[Document and screenshot pointing entries]
+++++
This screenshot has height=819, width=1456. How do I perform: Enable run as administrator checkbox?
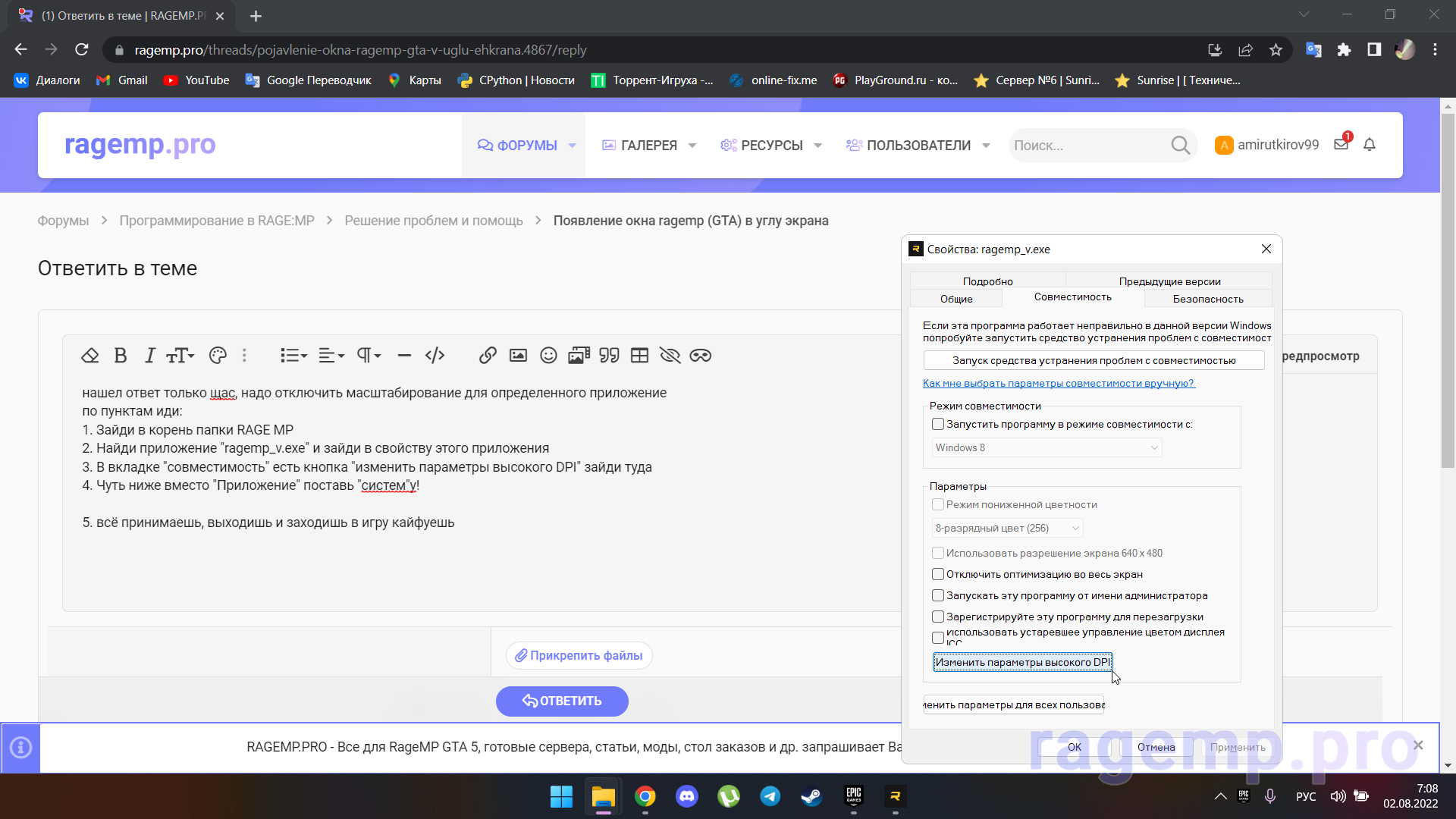coord(938,596)
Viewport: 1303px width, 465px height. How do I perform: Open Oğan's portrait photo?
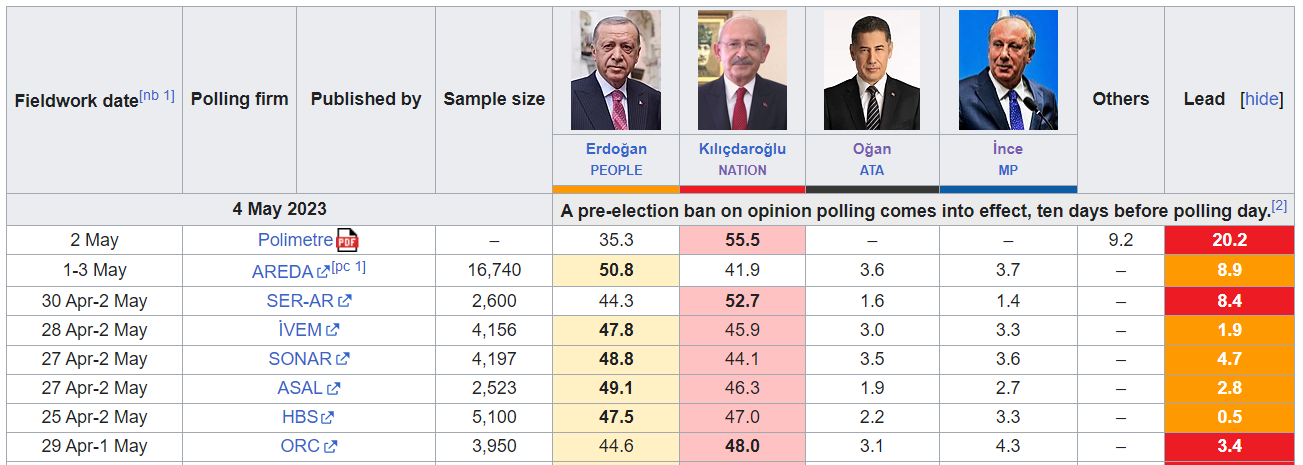pos(871,70)
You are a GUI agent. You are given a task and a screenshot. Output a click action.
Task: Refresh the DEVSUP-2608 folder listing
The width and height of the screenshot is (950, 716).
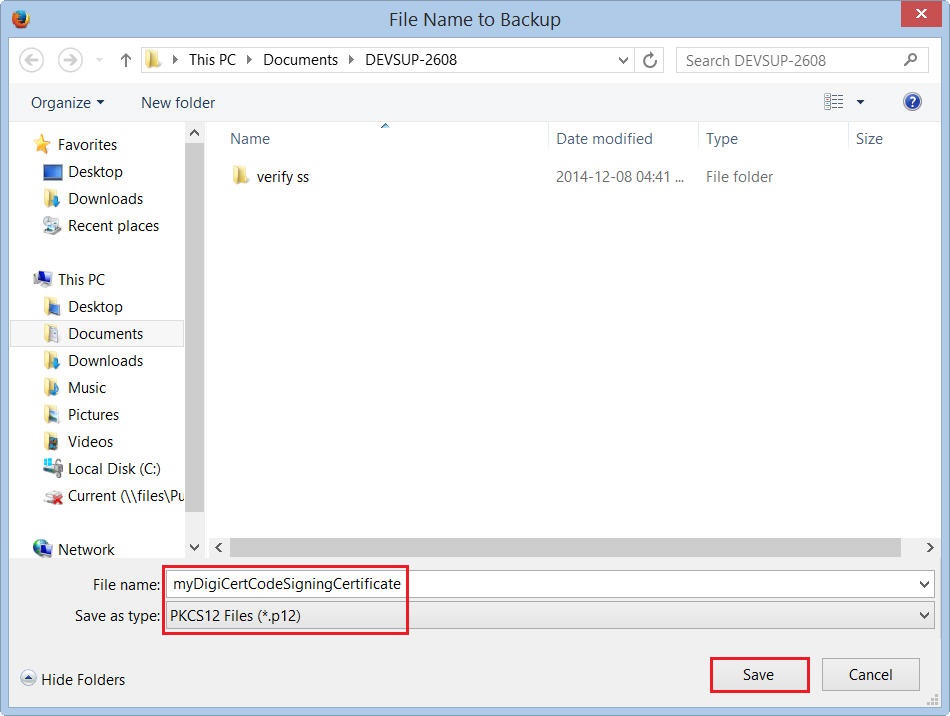(650, 60)
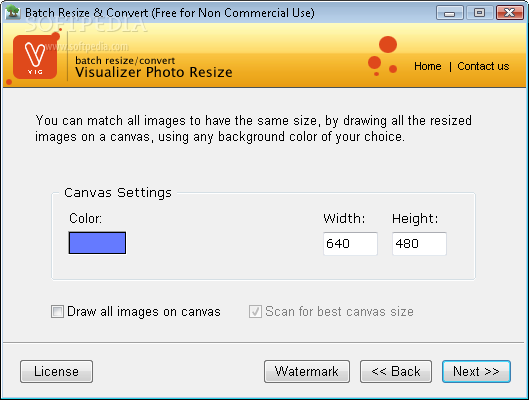Viewport: 529px width, 400px height.
Task: Focus the Height field showing 480
Action: (419, 244)
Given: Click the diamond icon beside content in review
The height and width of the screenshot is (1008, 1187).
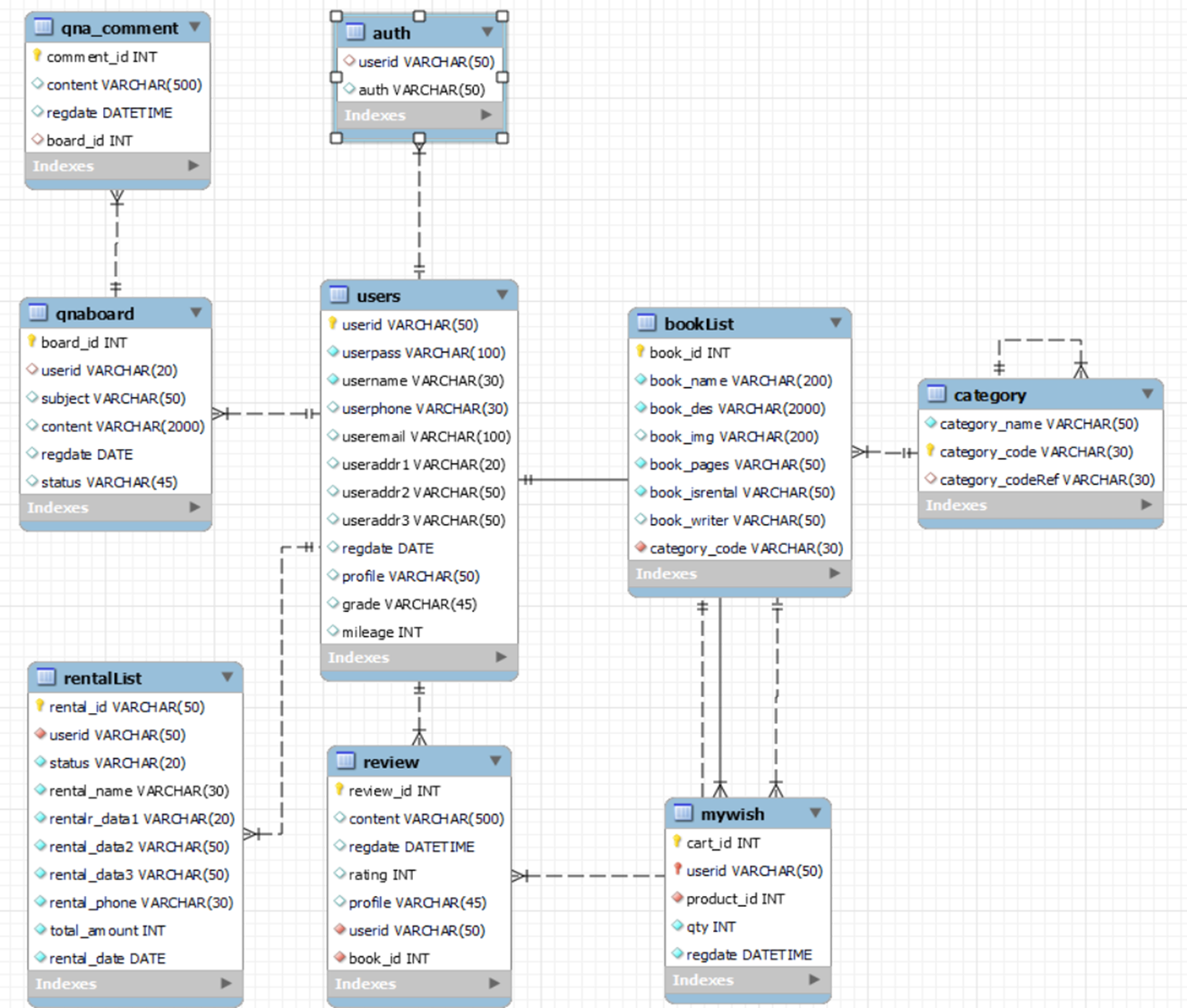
+++++
PROBLEM - Give the part of the items that opens with the line containing "Given: Click the" and runs through the end of the items as a JSON list of strings, one per line, skipping blank lines. Leave the pictures out of the answer.

RESULT FOR THIS TASK -
[
  "Given: Click the diamond icon beside content in review",
  "The height and width of the screenshot is (1008, 1187)."
]